[SOURCE TEXT]
It doesn't have to though. Tools are so easy to use now and the gaming industry will never have a shortage of people trying to get jobs in it, there is no reason that so many games need to be spending 5+ years in devepopment.

[–] blargerer@kbin.social 2 points 6 months ago (1 children)

Have you ever worked on a game?

[–] RightHandOfIkaros@lemmy.world 6 points 6 months ago (1 children)

Yes, I have. A small team can launch a small/medium size game in less than two years using current tools. Game jams, albeit almost never ending up with complete games, last for usually one week and the end result is basically a vertical slice of a game nearly always built by a single person.

Again, there is no reason a game spending 5+ years in development should be considered average or normal.

Even in the past, AAA studios could complete successive games in a shorter amount of time. Metroid Prime 2, Star Wars Battlefront 2 (the good one from 2005), and Legend of Zelda Majoras Mask were all developed by reusing code and assets from the games that came before them, and game development tools were not as easy to work with then as they are now. Metroid Prime 1 was developed in 3 years, Ocarina of Time was developed in 3 years, and Battlefront 1 was developed in 2 years. All of these were developed with AAA funding and took less than 5 years on tools with less accessibility than modern tools.

[WHAT YOU HAVE TO DO] Carry the forum discussion about game development time forward from its last sentence.

[DATASET EXTRACT]
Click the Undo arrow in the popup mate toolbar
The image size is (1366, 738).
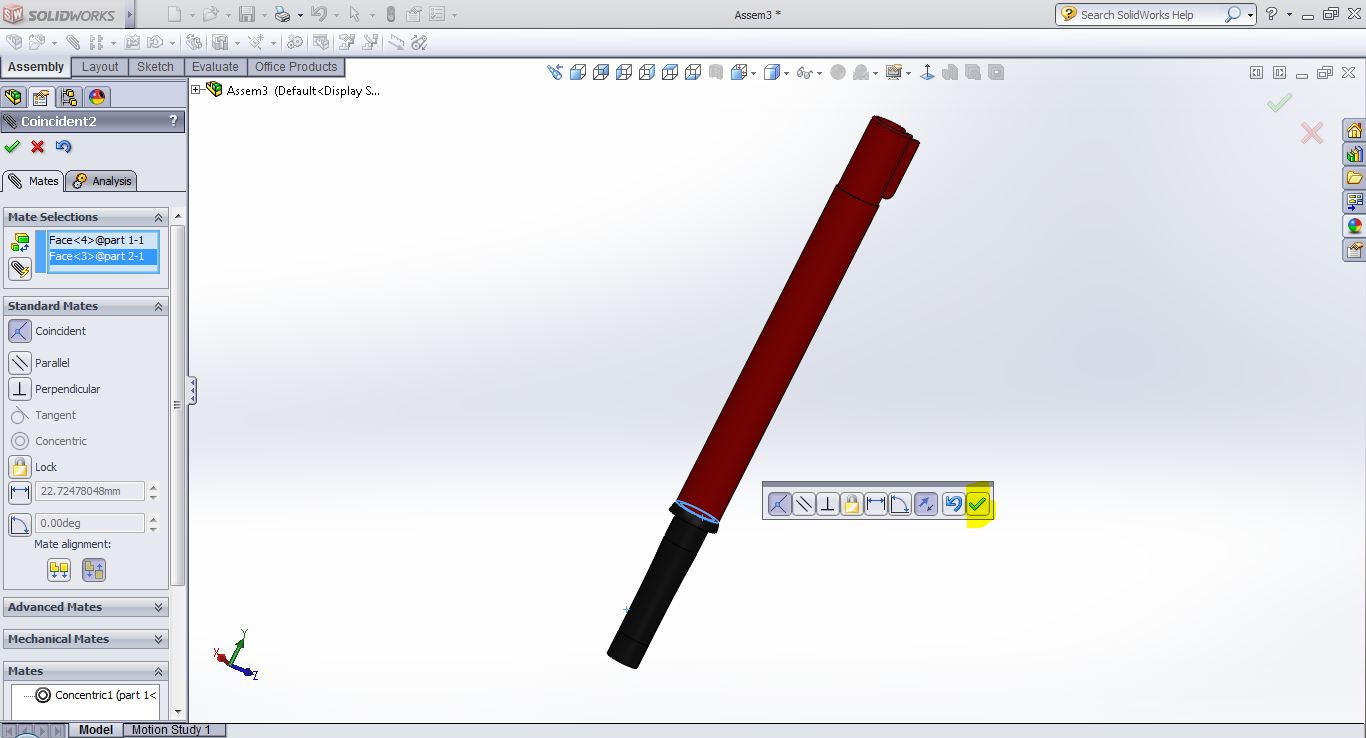coord(953,505)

[REPLY]
[–] tal@lemmy.today 3 points 6 months ago* (last edited 6 months ago)

Some of the games I like the most -- some roguelikes fit into this camp -- had very small teams working for a long period of time on a game, spending a long time iteratively refining the gameplay.

I'm not so sure that I prefer the "wide" model of many people for a short period of time versus a few people for a long period of time. Certainly there are things that the "narrow" model can and has done well that the "wide" model hasn't.